"Вообще, меньшевистско-эсеровский блок тогда являл собой образец разлагающейся власти, застывшей в своей самоуверенности, в самодовольстве и слепоте. Напротив, большевики лихорадочно орудовали в недрах пролетарской столицы, поднимали целину и строили прозелитов в боевые колонны.
Массы же рвались в бой.
...Но каковы же лозунги, какова политическая физиономия манифестации? Что же представляет собою этот отразившийся в ней рабоче-солдатский Петербург?..
– Опять большевики, – отмечал я, смотря на лозунги, – и там, за этой колонной, идет тоже большевистская…
– Как будто… и следующая тоже, – считал я дальше, вглядываясь в двигавшиеся на меня знамена и в бесконечные ряды, уходящие к Михайловскому замку, в глубь Садовой.
– «Вся власть Советам!», «Долой десять министров-капиталистов!», «Мир хижинам, война дворцам!»
Так твердо и увесисто выражал свою волю авангард российской и мировой революции, рабоче-крестьянский Петербург… Положение было вполне ясно и недвусмысленно… Кое-где цепь большевистских знамен и колонн прерывалась специфическими эсеровскими и официальными советскими лозунгами. Но они тонули в массе; они казались исключениями, нарочито подтверждающими достоверность правила. И снова, и снова, как непреложный зов самых недр революционной столицы, как сама судьба, как роковой Бирнамский лес, двигались на нас:
– Вся власть Советам! Долой десять министров-капиталистов!.
Удивительный, очаровательный этот лозунг! Воплощая огромную программу в примитивно-аляповатых, в наивно-топорных словах, он кажется непосредственно вышедшим из самых народных глубин и воскрешает бессознательный, стихийно-героический дух Великой французской революции. Стоит вглядеться в этот лозунг, взвесить, просмаковать каждое слово и оценить совсем особый аромат его!..
...Может быть, они даже готовы, после печального опыта, пойти навстречу требованию создания действительно революционной демократической власти? Увы! Только одного рода меры были доступны мудрости „звездной палаты“. Преодолев панику, собравшись с духом, меньшевистско-эсеровские лидеры бросились в наступление против большевиков…
...Смысл всего этого был элементарен. Большевики были в Советах в меньшинстве; вводя разрешительную систему на манифестации и упраздняя право свободного гражданина», «особая комиссия» отдавала большевиков во власть меньшевиков и эсеров и фактически лишала их права манифестаций. Делалось это для того, чтобы злоумышленные большевики не использовали права манифестаций для восстаний, подобных апрельскому, или для всяких иных замыслов против правящего блока. Это был, собственно, исключительный закон, исключительный декрет против большевиков…

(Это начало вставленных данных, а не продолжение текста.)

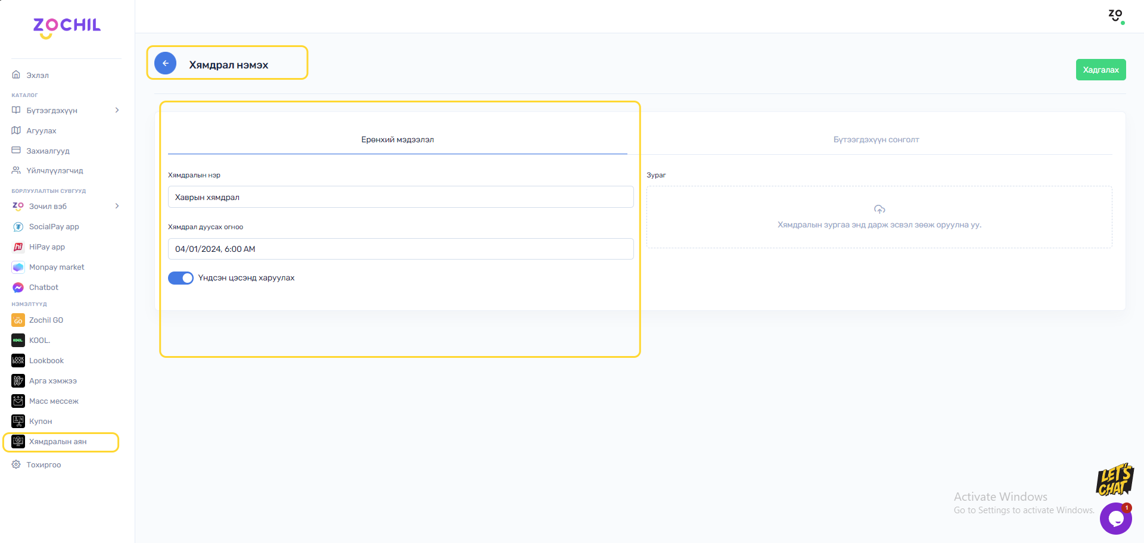This screenshot has width=1144, height=543.
Task: Toggle Үндсэн цэсэнд харуулах switch
Action: [181, 278]
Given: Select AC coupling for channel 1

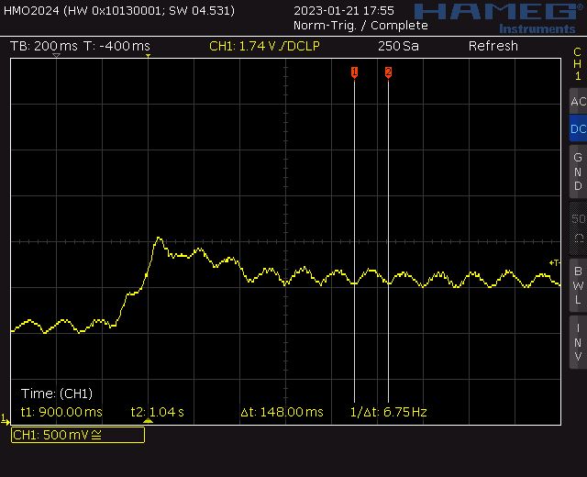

Больше ничего не могла выдумать мудрость «звездной палаты» для спасения революции. Но Дан забыл крылатое слово Камилла Демулена: декретом нельзя помешать взять Бастилию … Если дело шло о восстании, то – боже! – как смешно было ополчаться против него с декретом, хотя бы и исключительным.
Но Дан забыл и о другом, не менее существенном. Когда в зале начались иронические возгласы, протесты, сарказмы, смех, то один из первых ораторов, правейший меньшевик, рабочий Булкин, напомнил ему об элементарном факте. Он сказал, что времена меняются и сегодняшнее большинство может оказаться в меньшинстве завтра. Может оказаться, что оно готовит репрессии против самого себя и вводит в практику революции такие методы политической борьбы, от которых придется плохо их инициаторам.
Это была, конечно, святая истина, но еще не вся: превращение большинства в меньшинство и обратно было не только возможно, оно было неизбежно в самом близком будущем. А для тех, кто знал большевиков так хорошо, как знал их Дан и его товарищи, казалось бы, должно было быть ясно, что в случае действительной победы Ленина правящему блоку не поздоровится… Но меньшевистско-эсеровским лидерам ничто не было ясно. Они были слепы, как совы среди белого дня".